In the midst of the uproar over the proposal, Charlotte Lucas visits the Bennets and learns of Elizabeth's refusal of Mr. Collins. After Mr. Collins withdraws his offer, Charlotte begins spending more time with him, and within a few days, he proposes to her. Charlotte accepts, not for love but for security, and news of their engagement outrages Mrs. Bennet and shocks Elizabeth, who cannot believe her friend would marry where no love exists.

Meanwhile, Bingley leaves for what is supposed to be a temporary visit to London, but Jane receives a letter from Caroline Bingley stating that the whole party has left for London and will not return all winter. Caroline tells Jane that they are spending a great deal of time with Georgiana Darcy and hints that she would like Miss Darcy to marry her brother. Jane is dismayed by the news, but believes that Caroline's letter is written in friendship and goodwill. Elizabeth, on the other hand, is suspicious of the role Darcy and Bingley's sisters may be playing in keeping him and Jane apart.


Mr. Collins' proposal to Elizabeth is one of the most humorous moments in the novel.

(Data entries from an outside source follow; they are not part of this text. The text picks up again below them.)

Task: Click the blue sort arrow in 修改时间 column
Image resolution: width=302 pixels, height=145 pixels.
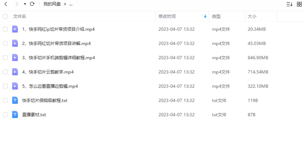Action: click(x=205, y=17)
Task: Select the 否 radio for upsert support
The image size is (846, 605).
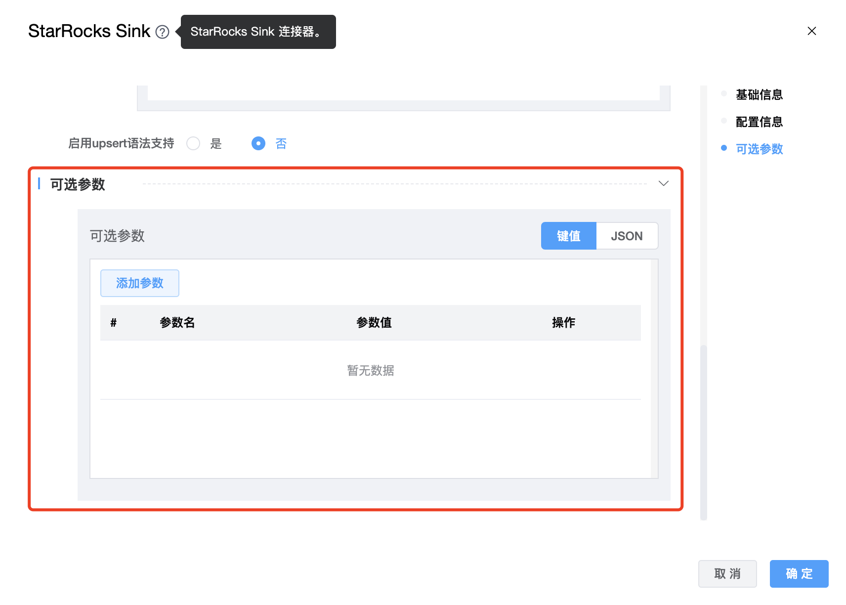Action: [258, 143]
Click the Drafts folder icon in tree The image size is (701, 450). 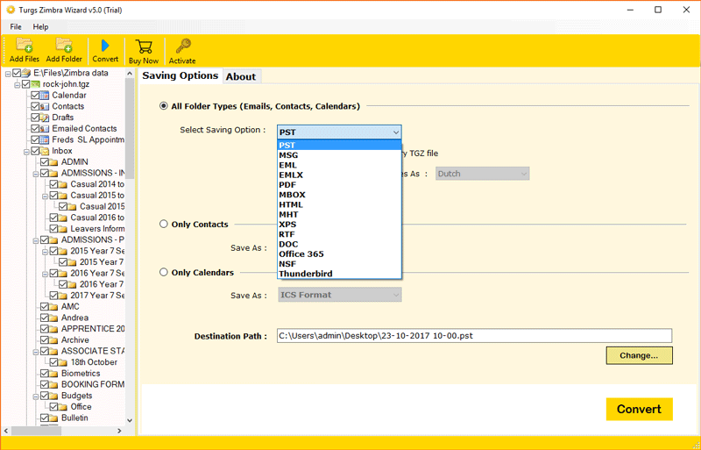tap(45, 118)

Austen has already established the absurdities in Mr. Collins' speech and manners, but his proposal raises him to new heights of pompous foolishness. Although Elizabeth at first is desperate to get away, note how she is overcome by the humor of the situation when Mr. Collins begins to speak of his feelings running away with him. There are obviously no feelings involved in his offer other than self-pride and condescension. Austen states that as he prepares for the proposal, "he set about it in a very orderly manner, with all the observances which he supposed a regular part of the business." For Mr. Collins, this is a business transaction, not the culmination of love for Elizabeth. And as Elizabeth has stated before, she wants to marry for love, not convenience.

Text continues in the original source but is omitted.